International Association for Cryptologic Research

International Association
for Cryptologic Research

IACR News item: 23 April 2015

Qiang Tang, Jun Wang
ePrint Report ePrint Report
Nowadays, recommender systems have become an indispensable part of our daily life and provide personalized services for almost everything. However, nothing is for free -- such systems have also upset the society with severe privacy concerns because they accumulate a lot of personal information in order to provide recommendations. In this work, we construct privacy-preserving recommendation protocols by incorporating cryptographic techniques and the inherent data characteristics in recommender systems. We first revisit the protocols by Jeckmans et al. at ESORICS 2013 and show a number of security and usability issues. Then, we propose two privacy-preserving protocols, which compute predicted ratings for a user based on inputs from both the user\'s friends and a set of randomly chosen strangers.
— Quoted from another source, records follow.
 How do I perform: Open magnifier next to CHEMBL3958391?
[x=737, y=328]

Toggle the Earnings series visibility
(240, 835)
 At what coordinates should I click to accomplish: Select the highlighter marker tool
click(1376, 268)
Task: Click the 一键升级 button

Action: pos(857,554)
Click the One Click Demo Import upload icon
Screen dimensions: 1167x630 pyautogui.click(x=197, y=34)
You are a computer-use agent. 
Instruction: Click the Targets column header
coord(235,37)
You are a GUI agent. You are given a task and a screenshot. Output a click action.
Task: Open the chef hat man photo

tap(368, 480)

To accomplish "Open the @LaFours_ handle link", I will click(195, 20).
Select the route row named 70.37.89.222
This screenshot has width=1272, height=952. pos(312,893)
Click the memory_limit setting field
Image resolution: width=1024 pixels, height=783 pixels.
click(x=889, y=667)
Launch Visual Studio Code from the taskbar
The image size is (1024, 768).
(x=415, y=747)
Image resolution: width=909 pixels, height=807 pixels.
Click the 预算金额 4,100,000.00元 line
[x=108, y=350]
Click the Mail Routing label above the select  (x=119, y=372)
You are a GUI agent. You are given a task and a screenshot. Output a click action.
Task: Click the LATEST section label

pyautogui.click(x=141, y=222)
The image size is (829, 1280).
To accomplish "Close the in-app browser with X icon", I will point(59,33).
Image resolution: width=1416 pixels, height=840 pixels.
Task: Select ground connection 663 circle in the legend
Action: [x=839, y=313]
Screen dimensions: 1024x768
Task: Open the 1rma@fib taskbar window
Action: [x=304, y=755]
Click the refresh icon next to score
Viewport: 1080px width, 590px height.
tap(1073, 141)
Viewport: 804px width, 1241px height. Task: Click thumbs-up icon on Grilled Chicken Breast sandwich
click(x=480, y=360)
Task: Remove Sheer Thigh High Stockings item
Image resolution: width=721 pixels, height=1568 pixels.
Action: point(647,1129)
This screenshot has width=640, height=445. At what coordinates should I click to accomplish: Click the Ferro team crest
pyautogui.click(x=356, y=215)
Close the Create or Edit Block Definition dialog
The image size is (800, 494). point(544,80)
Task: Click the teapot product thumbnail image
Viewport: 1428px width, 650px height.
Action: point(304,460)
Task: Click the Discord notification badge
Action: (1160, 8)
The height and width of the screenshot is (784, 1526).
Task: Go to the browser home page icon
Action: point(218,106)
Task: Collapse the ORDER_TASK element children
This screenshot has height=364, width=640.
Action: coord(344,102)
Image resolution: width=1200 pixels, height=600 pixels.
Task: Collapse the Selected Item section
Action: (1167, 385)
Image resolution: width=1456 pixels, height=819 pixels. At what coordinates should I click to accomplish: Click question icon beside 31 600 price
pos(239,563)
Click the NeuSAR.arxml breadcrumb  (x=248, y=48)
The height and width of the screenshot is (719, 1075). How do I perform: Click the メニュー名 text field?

A user has the flexibility to retrieve either a predicted rating for an unrated item or the Top-N unrated items. The proposed protocols prevent information leakage from both protocol executions and the protocol outputs: a somewhat homomorphic encryption scheme is used to make all computations run in encrypted form, and inputs from the randomly-chosen strangers guarantee that the inputs of a user\'s friends will not be compromised even if this user\'s outputs are leaked. Finally, we use the well-known MovieLens 100k dataset to evaluate the performances for different parameter sizes.